**Texte à lire:**
-*-

La relation gymnaste-entraîneur,   transposée au milieu de la forêt, creuse d’avantage cette inquiétante étrangeté, si précieuse à la metteur en scène. Elle y porte un regard clinique et dévoile l’ambiguïté des rapports, à mi-chemin entre l’assistance et la confrontation. La violence maîtrisée à l’œuvre dans cette gestuelle emprunte au contorsionnisme autant qu’à l’imaginaire des membres désarticulés des poupées d’Hans Bellmer. Il s’agit d’un corps bien réel, l’interprète est même trop en chair, en décalage insidieux avec la norme, véhiculée par les images télévisuelles, des corps ingénus et dépourvus d’attirails sensuels des gymnastes qui souvent ont à peine passé l’age de la puberté. Elle bouge comme un automate, au gré des exercices imposés. Le passif de créatrice de marionnettes pose de manière imperceptible son empreinte sur cette nouvelle pièce. Pour Gisèle Vienne, la poupée matérialise un antagonisme dramatique: celui d’un corps qui fait le lien entre l’érotisme et la mort. Bien qu’incarnée, elle peut aussi évoquer l’absence, le manque, le fantôme désincarné. Son corps a un statut intermédiaire entre corps réel et un autre qui, bien qu’imaginé, simple objet, est un prodigieux tremplin à fantasmes. Ce face à face gymnaste artistique- entraîneur expose, dans un enchaînement de sauts périlleux à la chute prévisible, inévitable, l’idéologie de la maîtrise, de la performance conjuguée à la douleur physique et au risque, qui est engagée dans le sport de haut niveau, le dressage des corps et l’écrasement des personnalités.

La musique prend aux tripes, le déploiement de sa puissance dramatique porte la trame narrative de la pièce. Gisèle Vienne sait s’entourer d’artistes forts, aux univers singuliers : Denis Cooper, poète et écrivain hautement transgressif, Peter Rehberg et Stephen O’Malley, les acolytes des éditions Mego, label de référence dans les musiques expérimentales.

-*-

**Données fournies:**
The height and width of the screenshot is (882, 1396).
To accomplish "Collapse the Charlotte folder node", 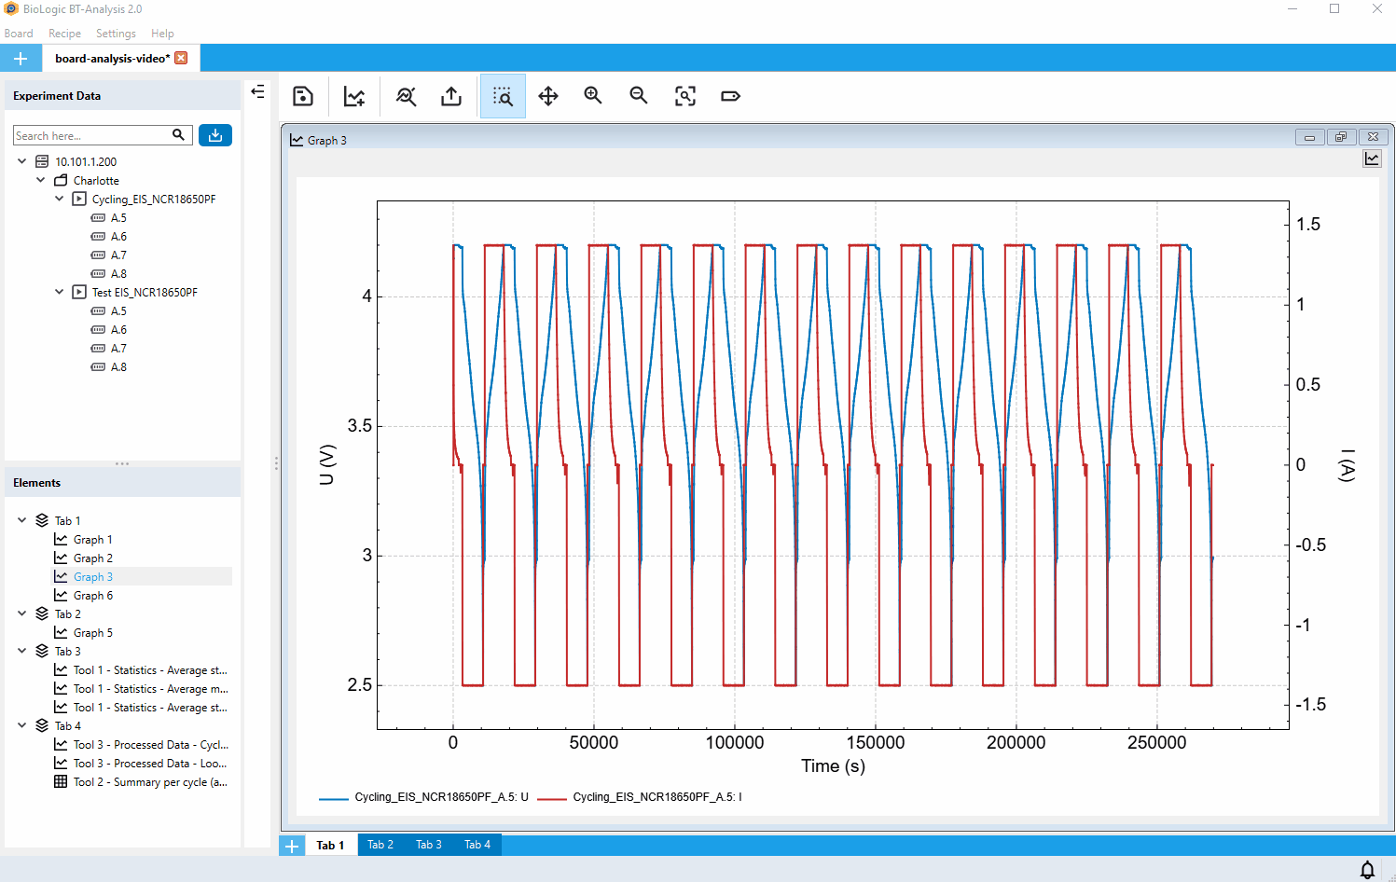I will [x=41, y=180].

-*-

**Tâche à réaliser:**
Reformulez sous forme de liste le paragraphe du texte à lire qui commence par « La musique prend aux tripes », en conservant ses informations essentielles. Les données fournies ne sont d'aucune utilité ici.

**Solution rédigée:**
- La musique, par sa puissance dramatique, porte la trame narrative de la pièce.
- Gisèle Vienne s'entoure d'artistes forts aux univers singuliers :
  - Denis Cooper, poète et écrivain hautement transgressif ;
  - Peter Rehberg et Stephen O'Malley, acolytes des éditions Mego, label de référence dans les musiques expérimentales.